- **给定文本**
______

时间:2022-12-12 理论教育 版权反馈
【摘要】:民主革命时期的四一二反革命政变、九一八事变、张国焘南下分裂事件、西安事变、皖南事变等都可以视为突发事件,中共针对这样的事件所作出的相应行为亦可视为应对突发事件。民主革命时期党在应对各类突发事件的过程中,始终坚决维护国家领土主权完整,始终维护国家民族和人民群众的根本利益,始终是中国工人阶级、中国人民和中华民族的先锋队。中共意识到这个同盟者是不可靠的,需要随时做好应对突发事件的准备。

突发事件是指“突然发生并造成或者可能造成重大人员伤亡、财产损失、生态环境破坏和严重社会危害,危及公共安全的紧急事件”。自1921年7月中国共产党诞生至1949年10月新中国的建立,党在成长过程中历经无数次大小突发事件的考验,有来自党内的,也有党外的,有来自国内的,也有来自国外的。民主革命时期的四一二反革命政变、九一八事变、张国焘南下分裂事件、西安事变、皖南事变等都可以视为突发事件,中共针对这样的事件所作出的相应行为亦可视为应对突发事件。面对突发事件,党从最初的慌乱应对招致失败到逐渐有条不紊地成功应对,使党最终带领中国人民战胜各种风险考验,推翻了帝国主义、封建主义和官僚资本主义对中国的长期统治,建立了新中国。尽管民主革命时期发生的突发事件与现在所发生的突发事件在历史条件和时代背景等诸多方面有很大不同,突发事件的性质类别也存在较大的历史差异,但是民主革命时期党应对突发事件的宝贵经验仍然具有重要指导意义。总结其历史经验,可深刻揭示民主革命时期中共在应对突发事件方面由被动到主动、由相对匆忙到娴熟的规律,总结党不断发展壮大的历史特质和客观必然性,同时为今天处于社会转型期和矛盾凸显期的社会主义中国更好地应对各类突发公共事件提供现实启迪和有益借鉴。

一、始终维护国家民族和人民群众的根本利益是中共应对突发事件的根本出发点和落脚点

中国共产党自诞生之日起就为了民族独立解放和国家富强富裕而不懈奋斗,党始终代表着国家民族和最广大人民的根本利益。民主革命时期党在应对各类突发事件的过程中,始终坚决维护国家领土主权完整,始终维护国家民族和人民群众的根本利益,始终是中国工人阶级、中国人民和中华民族的先锋队。

______

- **所给记录**

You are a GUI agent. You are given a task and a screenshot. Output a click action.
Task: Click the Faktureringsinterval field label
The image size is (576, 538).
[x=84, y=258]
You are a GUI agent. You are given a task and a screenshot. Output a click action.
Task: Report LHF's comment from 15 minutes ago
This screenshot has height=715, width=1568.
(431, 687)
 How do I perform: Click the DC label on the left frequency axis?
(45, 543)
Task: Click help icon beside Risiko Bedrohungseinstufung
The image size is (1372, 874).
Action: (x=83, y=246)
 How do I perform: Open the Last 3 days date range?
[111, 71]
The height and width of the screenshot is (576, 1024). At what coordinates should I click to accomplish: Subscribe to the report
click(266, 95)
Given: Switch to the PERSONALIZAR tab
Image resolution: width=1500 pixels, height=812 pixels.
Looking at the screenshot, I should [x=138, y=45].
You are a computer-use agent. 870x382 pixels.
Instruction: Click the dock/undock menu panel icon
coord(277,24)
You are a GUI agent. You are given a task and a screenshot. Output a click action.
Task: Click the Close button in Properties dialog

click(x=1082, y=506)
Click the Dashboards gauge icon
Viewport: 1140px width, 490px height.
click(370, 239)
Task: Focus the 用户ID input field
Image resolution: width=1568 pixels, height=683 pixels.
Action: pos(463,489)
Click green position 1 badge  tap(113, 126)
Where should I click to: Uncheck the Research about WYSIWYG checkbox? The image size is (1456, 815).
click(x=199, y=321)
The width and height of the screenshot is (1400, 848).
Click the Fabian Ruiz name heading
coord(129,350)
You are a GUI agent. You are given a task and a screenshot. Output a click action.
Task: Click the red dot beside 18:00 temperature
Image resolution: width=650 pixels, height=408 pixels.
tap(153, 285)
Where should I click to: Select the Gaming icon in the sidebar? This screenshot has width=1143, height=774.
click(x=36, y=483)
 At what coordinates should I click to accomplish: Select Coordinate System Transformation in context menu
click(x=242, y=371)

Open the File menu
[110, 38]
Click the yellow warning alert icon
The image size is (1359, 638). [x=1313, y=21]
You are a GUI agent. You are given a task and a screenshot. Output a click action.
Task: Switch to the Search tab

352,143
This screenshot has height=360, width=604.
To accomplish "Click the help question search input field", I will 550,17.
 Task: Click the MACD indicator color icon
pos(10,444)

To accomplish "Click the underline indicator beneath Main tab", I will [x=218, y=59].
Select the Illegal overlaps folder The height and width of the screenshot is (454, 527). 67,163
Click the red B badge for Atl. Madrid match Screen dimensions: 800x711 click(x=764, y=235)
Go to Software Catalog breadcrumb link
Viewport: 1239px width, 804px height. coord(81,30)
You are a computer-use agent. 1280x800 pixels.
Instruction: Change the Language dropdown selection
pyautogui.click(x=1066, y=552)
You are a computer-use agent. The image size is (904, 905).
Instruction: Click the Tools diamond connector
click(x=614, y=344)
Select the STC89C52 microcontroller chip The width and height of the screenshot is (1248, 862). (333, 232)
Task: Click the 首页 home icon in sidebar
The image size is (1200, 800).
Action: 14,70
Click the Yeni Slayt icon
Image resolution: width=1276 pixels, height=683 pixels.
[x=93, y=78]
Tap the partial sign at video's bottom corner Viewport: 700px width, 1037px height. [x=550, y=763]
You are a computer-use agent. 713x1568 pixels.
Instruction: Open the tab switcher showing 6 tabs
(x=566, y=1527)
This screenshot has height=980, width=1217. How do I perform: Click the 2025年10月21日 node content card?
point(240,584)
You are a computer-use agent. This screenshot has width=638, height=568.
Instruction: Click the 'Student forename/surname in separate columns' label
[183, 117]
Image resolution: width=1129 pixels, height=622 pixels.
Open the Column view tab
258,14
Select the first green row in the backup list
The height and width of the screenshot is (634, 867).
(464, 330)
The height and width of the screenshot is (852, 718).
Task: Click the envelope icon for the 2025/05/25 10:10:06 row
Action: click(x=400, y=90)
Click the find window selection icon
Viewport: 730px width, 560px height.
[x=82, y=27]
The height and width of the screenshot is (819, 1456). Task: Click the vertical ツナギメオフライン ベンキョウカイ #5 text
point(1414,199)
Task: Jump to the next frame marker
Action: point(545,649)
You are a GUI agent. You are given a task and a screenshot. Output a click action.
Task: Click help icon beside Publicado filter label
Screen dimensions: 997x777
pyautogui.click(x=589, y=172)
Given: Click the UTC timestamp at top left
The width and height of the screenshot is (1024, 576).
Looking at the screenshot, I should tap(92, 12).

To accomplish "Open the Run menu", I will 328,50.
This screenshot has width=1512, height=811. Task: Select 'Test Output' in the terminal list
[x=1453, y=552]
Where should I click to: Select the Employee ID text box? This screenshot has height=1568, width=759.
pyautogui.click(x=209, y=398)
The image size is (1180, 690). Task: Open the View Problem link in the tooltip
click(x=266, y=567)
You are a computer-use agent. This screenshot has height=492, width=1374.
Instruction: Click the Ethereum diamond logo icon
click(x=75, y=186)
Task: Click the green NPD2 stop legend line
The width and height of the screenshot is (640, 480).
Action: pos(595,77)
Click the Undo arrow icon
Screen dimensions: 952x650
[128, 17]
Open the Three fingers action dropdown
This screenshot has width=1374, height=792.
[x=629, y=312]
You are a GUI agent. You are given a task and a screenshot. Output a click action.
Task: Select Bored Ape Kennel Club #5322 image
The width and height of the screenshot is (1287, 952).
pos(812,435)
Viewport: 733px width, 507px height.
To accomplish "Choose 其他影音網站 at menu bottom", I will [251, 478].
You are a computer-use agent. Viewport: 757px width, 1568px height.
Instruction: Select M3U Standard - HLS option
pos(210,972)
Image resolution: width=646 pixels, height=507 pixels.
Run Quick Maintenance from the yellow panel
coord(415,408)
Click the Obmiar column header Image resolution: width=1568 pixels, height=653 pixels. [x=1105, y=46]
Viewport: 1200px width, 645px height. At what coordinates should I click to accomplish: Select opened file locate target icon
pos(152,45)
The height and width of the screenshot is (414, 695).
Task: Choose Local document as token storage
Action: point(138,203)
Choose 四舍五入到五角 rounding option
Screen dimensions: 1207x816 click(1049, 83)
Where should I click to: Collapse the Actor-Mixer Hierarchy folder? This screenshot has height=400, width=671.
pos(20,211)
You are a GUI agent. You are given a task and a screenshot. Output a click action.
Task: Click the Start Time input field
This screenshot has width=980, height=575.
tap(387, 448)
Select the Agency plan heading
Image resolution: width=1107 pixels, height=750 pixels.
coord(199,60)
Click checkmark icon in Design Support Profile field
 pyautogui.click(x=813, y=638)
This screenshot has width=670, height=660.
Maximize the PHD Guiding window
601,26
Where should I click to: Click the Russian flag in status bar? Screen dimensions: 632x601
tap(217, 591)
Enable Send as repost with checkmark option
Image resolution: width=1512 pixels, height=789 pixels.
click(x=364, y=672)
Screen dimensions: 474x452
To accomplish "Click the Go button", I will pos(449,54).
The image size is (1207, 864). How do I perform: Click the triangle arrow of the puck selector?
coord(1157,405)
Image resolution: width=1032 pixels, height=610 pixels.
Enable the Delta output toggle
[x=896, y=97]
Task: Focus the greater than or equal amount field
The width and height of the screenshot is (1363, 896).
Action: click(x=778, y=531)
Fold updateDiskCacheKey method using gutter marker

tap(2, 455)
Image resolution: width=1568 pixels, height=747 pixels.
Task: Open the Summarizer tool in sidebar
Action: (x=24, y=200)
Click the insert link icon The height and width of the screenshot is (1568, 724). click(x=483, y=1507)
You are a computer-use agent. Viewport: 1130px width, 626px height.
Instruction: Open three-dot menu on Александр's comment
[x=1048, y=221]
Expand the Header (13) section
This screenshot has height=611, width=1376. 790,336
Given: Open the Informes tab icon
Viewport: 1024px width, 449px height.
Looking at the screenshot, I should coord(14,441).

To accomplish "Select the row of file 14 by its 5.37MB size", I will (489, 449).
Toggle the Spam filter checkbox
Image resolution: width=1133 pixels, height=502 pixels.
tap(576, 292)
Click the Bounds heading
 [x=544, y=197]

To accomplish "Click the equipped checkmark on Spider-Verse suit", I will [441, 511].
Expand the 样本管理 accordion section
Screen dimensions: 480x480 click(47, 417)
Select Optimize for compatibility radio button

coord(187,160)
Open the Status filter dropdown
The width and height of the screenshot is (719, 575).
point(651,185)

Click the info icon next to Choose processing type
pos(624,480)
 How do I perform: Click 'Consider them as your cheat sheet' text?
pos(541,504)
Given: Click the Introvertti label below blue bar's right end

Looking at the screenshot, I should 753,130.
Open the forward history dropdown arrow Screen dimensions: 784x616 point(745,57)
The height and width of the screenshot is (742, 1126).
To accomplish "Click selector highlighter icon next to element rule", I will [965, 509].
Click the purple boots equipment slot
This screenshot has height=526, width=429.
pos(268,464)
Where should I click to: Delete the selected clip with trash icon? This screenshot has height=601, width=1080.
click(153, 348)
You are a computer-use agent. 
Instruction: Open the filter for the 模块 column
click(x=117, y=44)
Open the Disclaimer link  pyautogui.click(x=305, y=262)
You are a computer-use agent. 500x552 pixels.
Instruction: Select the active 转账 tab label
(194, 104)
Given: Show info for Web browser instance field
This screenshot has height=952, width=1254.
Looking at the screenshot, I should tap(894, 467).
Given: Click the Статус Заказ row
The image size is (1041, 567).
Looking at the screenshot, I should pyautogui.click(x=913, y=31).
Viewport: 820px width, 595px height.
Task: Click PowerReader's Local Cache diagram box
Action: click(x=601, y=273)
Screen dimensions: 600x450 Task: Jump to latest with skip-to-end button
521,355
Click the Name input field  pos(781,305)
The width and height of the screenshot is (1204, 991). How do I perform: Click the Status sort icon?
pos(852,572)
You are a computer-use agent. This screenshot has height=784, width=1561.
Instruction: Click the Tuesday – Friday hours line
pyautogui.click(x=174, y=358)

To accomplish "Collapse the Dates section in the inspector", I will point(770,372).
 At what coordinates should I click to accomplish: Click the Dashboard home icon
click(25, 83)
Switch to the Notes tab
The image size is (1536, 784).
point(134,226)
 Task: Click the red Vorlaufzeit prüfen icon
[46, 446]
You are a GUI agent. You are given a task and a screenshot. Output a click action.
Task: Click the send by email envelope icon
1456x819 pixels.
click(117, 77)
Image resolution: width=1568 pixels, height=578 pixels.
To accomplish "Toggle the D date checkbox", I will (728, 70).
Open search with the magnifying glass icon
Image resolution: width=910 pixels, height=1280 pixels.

______

- **练习要求**
**a.** 给定文本把民主革命时期的哪些具体事件视为突发事件?请全部列出。
**b.** 在记录中,从含有"You are a computer-use agent. 870x382 pixels."的那一行起,到含有"Action: pos(463,489)"的那一行止,请把这部分重新写出,并将其中的"Instruction"换成"Command",其余内容保持不变。只写这一部分。
给定文本与记录之间并无关联。

- **参考答案**
**a.** 四一二反革命政变、九一八事变、张国焘南下分裂事件、西安事变、皖南事变

**b.**
You are a computer-use agent. 870x382 pixels.
Command: Click the dock/undock menu panel icon
coord(277,24)
You are a GUI agent. You are given a task and a screenshot. Output a click action.
Task: Click the Close button in Properties dialog

click(x=1082, y=506)
Click the Dashboards gauge icon
Viewport: 1140px width, 490px height.
click(370, 239)
Task: Focus the 用户ID input field
Image resolution: width=1568 pixels, height=683 pixels.
Action: pos(463,489)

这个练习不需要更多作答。